Musikstadt Lissabon – Fado kommt von Schicksal

Ein Film von Ralf Pleger
01-05-2003 / 11:00-13:10 Uhr auf ARD
 


„Fado kommt von Schicksal“
Ein musikalischer Streifzug durch Lissabon

(Stadtportrait zur Live-Übertragung des 13. Europakonzerts der Berliner Philharmoniker aus dem Lissabonner Hieronymus-Kloster. Autor: Ralf Pleger.)

Das Europakonzert, eine gemeinsame Initiative der Berliner Philharmoniker und der DaimlerChrysler AG, kommt in diesem Jahr aus Lissabon, der Hauptstadt Portugals. Die musikalische Leitung hat der französische Dirigent und Komponist Pierre Boulez. Solistin ist die portugiesische Klaviervirtuosin Maria João Pires. Auf dem Programm stehen „Le Tombeau de Couperin“ von Maurice Ravel, das Klavierkonzert d-Moll (KV 466) von Wolfgang Amadeus Mozart und das Konzert für Orchester (Sz 116) von Béla Bartók. Für die Fernsehzuschauer führt Moderator Rolf Seelmann-Eggebert durch das Konzert.

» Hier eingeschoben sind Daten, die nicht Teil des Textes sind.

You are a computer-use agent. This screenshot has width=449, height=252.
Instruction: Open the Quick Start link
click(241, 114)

Wie in den Jahren zuvor sind die Berliner Philharmoniker wieder an einem besonders attraktiven Veranstaltungsort zu Gast: Das diesjährige, nunmehr 13. Europakonzert wird live aus dem Lissabonner Hieronymus-Kloster übertragen. Das Bauwerk ist ein Symbol der einstigen portugiesischen Seemacht und ein kulturgeschichtliches Monument von Weltrang. Es wurde um 1500 zu Ehren des Seefahrers Vasco da Gama erbaut und dem Heiligen Hieronymus geweiht. In der Architektur verbinden sich gotische Traditionen mit den Ideen der Renaissance zu einer prachtvollen Einheit. Heute gehört das Gebäude zum Weltkulturerbe der UNESCO.

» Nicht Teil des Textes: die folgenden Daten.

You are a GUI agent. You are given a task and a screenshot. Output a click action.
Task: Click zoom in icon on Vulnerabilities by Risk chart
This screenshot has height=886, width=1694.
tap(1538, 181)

Das Stadtportrait, das der NDR für die Pause der Konzertübertragung in Auftrag gegeben hat, lädt ein zu einem Streifzug durch Lissabon und seine Geschichte.

Leitmotiv des Pausenfilms ist der Fado. Er ist Lissabons musikalisches Wahrzeichen und gilt als die letzte erhalten gebliebene Stadtmusik Europas. Wörtlich bedeutet Fado „Schicksal“. Fadomusik bringt oft jene typische melancholische Grundstimmung zum Ausdruck, für die die Portugiesen ein eigenes Wort haben: Saudade.

Der Film macht aber auch deutlich, dass das Bild vom „melancholischen“ Lissabon ebenso unvollständig ist wie das vom „traurigen“ Fado: Lissabon hat viele dynamische Seiten, so wie es beim Fado auch beschwingte Rhythmen gibt.

Darüber hinaus dokumentiert der Film, wie Lissabon insbesondere durch seine Lage am Atlantischen Ozean geprägt wurde und geprägt wird. Die Stadt befindet sich im äußersten Westen der iberischen Halbinsel am Mündungsbecken des Tejo. Ihre Geschichte reicht zurück bis ins achte Jahrhundert vor Christus. Phönizier, Römer und Araber hinterließen ihre Spuren. Im Zeitalter der Entdeckungen war Lissabon das Zentrum der portugiesischen Seemacht und eine der reichsten Städte Europas.

Ein Erdbeben legte 1755 große Teile der Stadt in Schutt und Asche. Der Film veranschaulicht die Katastrophe und den raschen Wiederaufbau, dem die Innenstadt bis heute ihr repräsentatives Erscheinungsbild verdankt.

Als sich Portugal 1974 von der Diktatur befreite, die das Land ein halbes Jahrhundert lang gelähmt hatte, begann für Lissabon ein Aufbruch in eine hoffnungsvolle Zukunft. 1986 folgte der Anschluss Portugals an die Europäischen Union, 1994 war Lissabon Kulturhauptstadt Europas. Vier Jahre später präsentierte man am Tejo die EXPO, die unter dem Motto „Weltmeere“ stand und für die ganze Stadtteile umgestaltet und aufgewertet wurden. In diesem Zusammenhang unterstreicht der Film, dass die Portugiesen mit zukunftsweisenden Themen wie Umweltschutz, Klimaforschung und Ozeanographie an ihre maritimen Traditionen anknüpfen.